[OpenAFS-devel] volserver hangs possible fix

Horst Birthelmer horst@riback.net
Mon, 11 Apr 2005 20:35:49 +0200


On Apr 6, 2005, at 1:40 PM, Tom Keiser wrote:

> Your stack trace looks like an LWP volserver, so I'm assuming that's
> either a production version, or an old devel build.
>
> In newer 1.3.x versions, V_BreakVolumeCallbacks is a function pointer
> to BreakVolumeCallbacksLater, which doesn't do any callbacks itself.
> Rather, it walks the callback hash chains, and sets the callback
> delayed flag for all the callbacks for the requested volumeId.
> BreakVolumeCallbacksLater and BreakLaterCallBacks both need H_LOCK,
> but MultiBreakCallBack_r drops H_LOCK before the multirx loop.  So, if
> I'm reading the code correctly, recent 1.3's aren't vulnerable to this
> deadlock.
>
> As a side note, if you find annoying problems like this, and you're
> running an OS where you can get a core without destroying the process
> (e.g. with gcore on solaris), drop the core snapshots to disk for
> future analysis ;)
>
> While auditing the callback code, I noticed some funky condition
> variable usage between FsyncCheckLWP and BreakVolumeCallbacksLater.
> One issue is BreakVolumeCallbacksLater calls pthread_cond_broadcast on
> fsync_cond without holding the associated lock.  Here's a quick patch
> for that race:
>

I don't actually think that would be a race condition.

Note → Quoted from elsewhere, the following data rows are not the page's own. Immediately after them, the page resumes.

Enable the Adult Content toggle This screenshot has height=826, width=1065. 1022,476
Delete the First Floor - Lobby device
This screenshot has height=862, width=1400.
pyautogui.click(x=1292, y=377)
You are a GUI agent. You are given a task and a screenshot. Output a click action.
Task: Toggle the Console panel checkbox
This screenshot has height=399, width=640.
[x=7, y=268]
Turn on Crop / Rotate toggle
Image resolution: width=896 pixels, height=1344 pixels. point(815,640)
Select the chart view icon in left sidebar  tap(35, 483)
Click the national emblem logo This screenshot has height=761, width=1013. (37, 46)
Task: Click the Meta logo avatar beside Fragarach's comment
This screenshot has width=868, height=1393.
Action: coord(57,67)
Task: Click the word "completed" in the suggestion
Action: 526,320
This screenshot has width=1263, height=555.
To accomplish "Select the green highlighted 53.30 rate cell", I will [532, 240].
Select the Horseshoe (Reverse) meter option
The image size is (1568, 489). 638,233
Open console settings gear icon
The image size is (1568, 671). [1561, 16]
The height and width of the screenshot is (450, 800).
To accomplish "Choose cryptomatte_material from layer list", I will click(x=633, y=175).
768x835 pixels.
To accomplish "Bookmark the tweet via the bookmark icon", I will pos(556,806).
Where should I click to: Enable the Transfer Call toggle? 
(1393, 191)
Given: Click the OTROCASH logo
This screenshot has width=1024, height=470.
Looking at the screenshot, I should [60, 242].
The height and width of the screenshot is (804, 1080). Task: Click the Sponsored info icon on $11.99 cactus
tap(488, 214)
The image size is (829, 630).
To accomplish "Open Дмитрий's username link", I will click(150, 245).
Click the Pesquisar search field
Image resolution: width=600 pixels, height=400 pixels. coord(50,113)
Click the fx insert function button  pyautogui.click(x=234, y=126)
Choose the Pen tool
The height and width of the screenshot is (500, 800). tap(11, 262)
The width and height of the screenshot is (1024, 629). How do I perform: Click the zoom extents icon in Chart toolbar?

It just leads to 
some undefined scheduling behavior.
If you don't have locked the mutex with which the other thread is doing 
it's wait you may just continue with that thread depending on your 
schedulers mood ;-)

Locking that mutex means you _will_ definitely continue when you call 
the unlock and not at some undefined point in time.
Here's what the POSIX standard says about this:

<quote>
If more than one thread is blocked on a condition variable, the 
scheduling policy shall determine the order in which threads are 
unblocked. When each thread unblocked as a result of a 
pthread_cond_broadcast() or pthread_cond_signal() returns from its call 
to pthread_cond_wait() or pthread_cond_timedwait(), the thread shall 
own the mutex with which it called pthread_cond_wait() or 
pthread_cond_timedwait(). The thread(s) that are unblocked shall 
contend for the mutex according to the scheduling policy (if 
applicable), and as if each had called pthread_mutex_lock().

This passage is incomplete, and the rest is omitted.